Acusaciones de fraude, litigios y protestas eclipsan recuento en Florida

Florida
Bajo acusaciones de fraude, protestas y litigios se realiza hoy el recuento automático de más de ocho millones de votos en Florida. Foto: NTX.

Miami, 12 Nov (Notimex).- Bajo acusaciones de fraude, protestas y litigios se realiza hoy el recuento automático de más de ocho millones de votos en Florida para gobernador y el Senado, en una situación que hace recordar el fiasco presidencial de 2000 en el principal estado de batalla política de Estados Unidos.

Los 67 condados del estado se enfrentan a una fecha límite, el próximo jueves, ordenada por el estado para completar sus recuentos y la mitad de ellos ya había comenzado desde el domingo, mientras que otros condados menores iniciaron este lunes.

La atención está centrada en los condados de Broward y Palm Beach, dos de los de mayor número de votantes y considerados bastiones demócratas.
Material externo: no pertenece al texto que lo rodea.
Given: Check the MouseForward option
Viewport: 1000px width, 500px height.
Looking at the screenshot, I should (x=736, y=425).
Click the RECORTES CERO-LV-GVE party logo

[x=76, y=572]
La supervisora de elecciones del condado Palm Beach, Susan Bucher, declaró que es “imposible” terminar el recuento para el jueves 15 de noviembre y el presidente del Partido Republicano de ese condado, Michael Barnett, dijo que entonces el secretario de Estado podría certificar las elecciones a favor de sus candidatos.

En la contienda por el Senado, el candidato republicano el gobernador Rick Scott, se adjudicó la victoria, pero el titular, el demócrata Bill Nelson, nunca concedió la contienda.

El total de votos en el sitio web de la División de Elecciones de Florida muestra que Scott tuvo el 50.07 por ciento de los votos contados por 49.92 por ciento de Nelson.

Por ley Florida establece un recuento automatico de todos los votos cuando la diferencia entre dos candidatos es de 0.50 puntos o menos al finalizar el escrutinio, e incluso obliga a contarlos manualmente si es de 0.25 puntos o menos.

Scott acusó a los funcionarios electorales en los condados de Broward y Palm Beach de “fraude desenfrenado” pero no mostró evidencia y pidió al Departamento de Policía de Florida que investigue.

El gobernador entabló el domingo tres demandas. En la primera alega que la supervisora electoral del Condado Broward, Brenda Snipes, ha permitido que se tabulen votos después de la fecha límite del sábado al mediodía y pide que esos votos no sean tomados en el recuento.

En las otras dos querellas, el candidato republicano pide que al concluir el recuento del jueves los escáner, que realizan dicha labor y las papeletas de votación en Broward y Palm Beach sean “confiscados”.

Su rival el senador demócrata Bill Nelson, que busca la reelección dijo que esas demandas lo que hacen es “tratar de evitar que los votantes tengan su boleta legal contada” y que sus declaraciones “histéricas” y “falsas” son por el temor a perder la elección.

En la contienda por el gobernador, el candidato republicano, el representante Ron DeSantis, lidera sobre el alcalde de Tallahassee, Andrew Gillum, con menos de 34 mil votos o un margen de .41 por ciento.

Durante el fin de semana decenas de protestantes, en su mayoría seguidores del presidente Donald Trump, se aspotaron frente a la sede del Departamento Electoral del Condado de Broward para expresar su rechazo a la gestión de Snipes.

El presidente Trump usó su cuenta de Twitter el sábado para denunciar un “robo” en las carreras electorales a gobernador y senador de Florida, sin ofrecer pruebas.

Para algunos, los recuentos traen recuerdos del fiasco presidencial del año 2000, cuando a Florida le llevó más de cinco semanas declarar vencedor a George W. Bush sobre el vicepresidente Al Gore por 537 votos, lo que le dio a Bush la presidencia.